[PATCH v2 0/2] mtd: nand: properly handle bitflips in erased pages

Wed Sep 2 12:43:05 PDT 2015

Hi Boris,

Some high level comments. We've discussed some of this before on IRC,
but I guess having a few more bits here could help.

On Mon, Aug 24, 2015 at 11:47:20AM +0200, Boris Brezillon wrote:
> Hello,
> 
> This patch series aims at providing a common logic to check for bitflips
> in erased pages.
> 
> Currently each driver is implementing its own logic to check for bitflips
> in erased pages. Not only this create code duplication, but most of these
> implementations are incorrect.
> Here are a few aspects that are often left aside in those implementations:
> 1/ they do not check OOB bytes when checking for the ff pattern, which
>    means they can consider a page as empty while the MTD user actually
>    wanted to write almost ff with a few bits to zero
> 2/ they check for the ff pattern on the whole page, while ECC actually
>    works on smaller chunks (usually 512 or 1024 bytes chunks)
> 3/ they use random bitflip thresholds to decide whether a page/chunk is
>    erased or not. IMO this threshold should be set to ECC strength (or
>    at least something correlated to this parameter)

Agreed.

> The approach taken in this series is to provide two helper functions to
> check for bitflips in erased pages. Each driver that needs to check for
> such cases can then call the nand_check_erased_ecc_chunk() function, and
> rely on the common logic to decide whether a page is erased or not.
> 
> While Brian suggested a few times to make this detection automatic for
> all drivers that set a specific flag (NAND_CHECK_ERASED_BITFLIPS?), here
> is a few reasons I think this is not such a good idea:
> 1/ some (a lot of) drivers do not properly implement the raw access
>    functions, and since we need to check for raw data and OOB bytes this
>    makes the automatic detection unusable for most drivers unless they
>    decide to correctly implement those methods (which would be a good
>    thing BTW).

Given your last parenthetical statement (which I agree with), I'm not
sure this is a very strong point. IMO it's only valid for hardware which
*cannot* support raw modes. For all other cases, it's reasonable to
assume that developers can implement a conforming driver in order to
pick up these reliability features.

> 2/ as a I said earlier, this check should be made at the ECC chunk level
>    and not at the page level. This spots two problems: some (a lot of)
>    drivers do not properly specify the ecc layout information, and even
>    if the ecc layout is correctly defined, there is no way to attach ECC
>    bytes to a specific ECC chunk.

I think this point is pretty valid, and it's one of the main
deficiencies in an automatic approach that ignores the ECC layout.
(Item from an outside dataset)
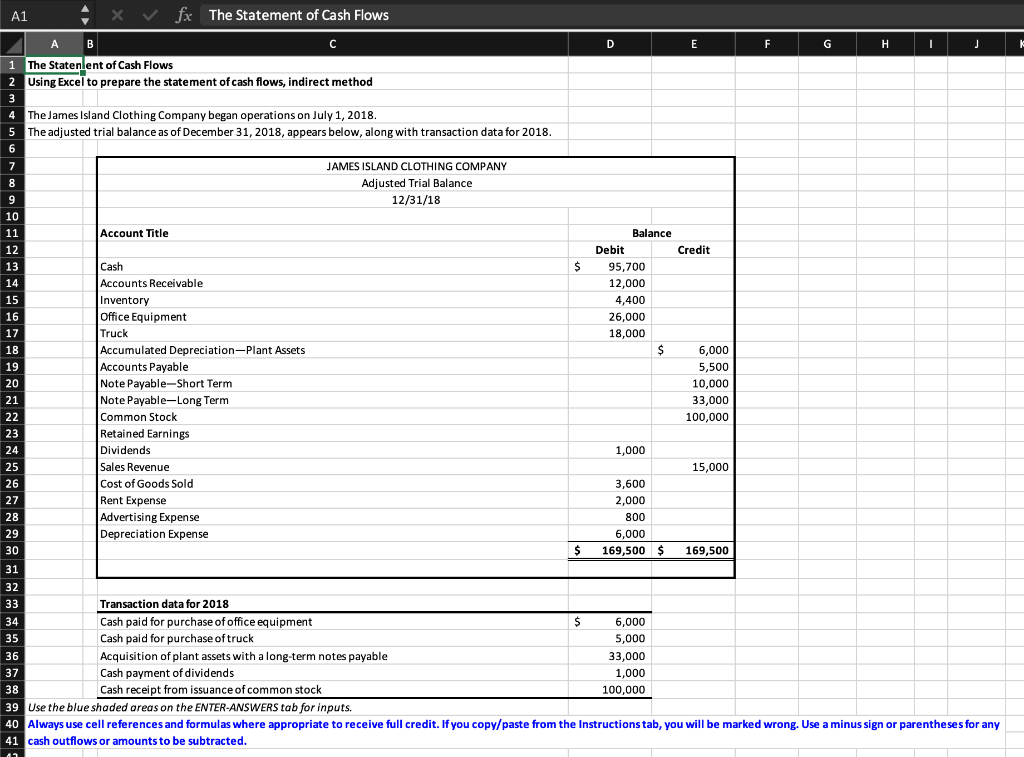Select column D header
This screenshot has height=757, width=1024.
[610, 43]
> 3/ the last aspect is the perf penalty incured by this test. Automatically
>    doing that at the NAND core level implies reading the whole page again
>    in raw mode, while with the helper function approach, drivers supporting
>    access at the ECC chunk level can read only the faulty chunk in raw
>    mode.

The real important point here is (IMO) that the driver may have
knowledge of the uncorrected data + OOB even in the !oob_required case,
so *no* re-reading is required. It's a little harder to get that
guarantee when you move a little higher up the abstraction layer.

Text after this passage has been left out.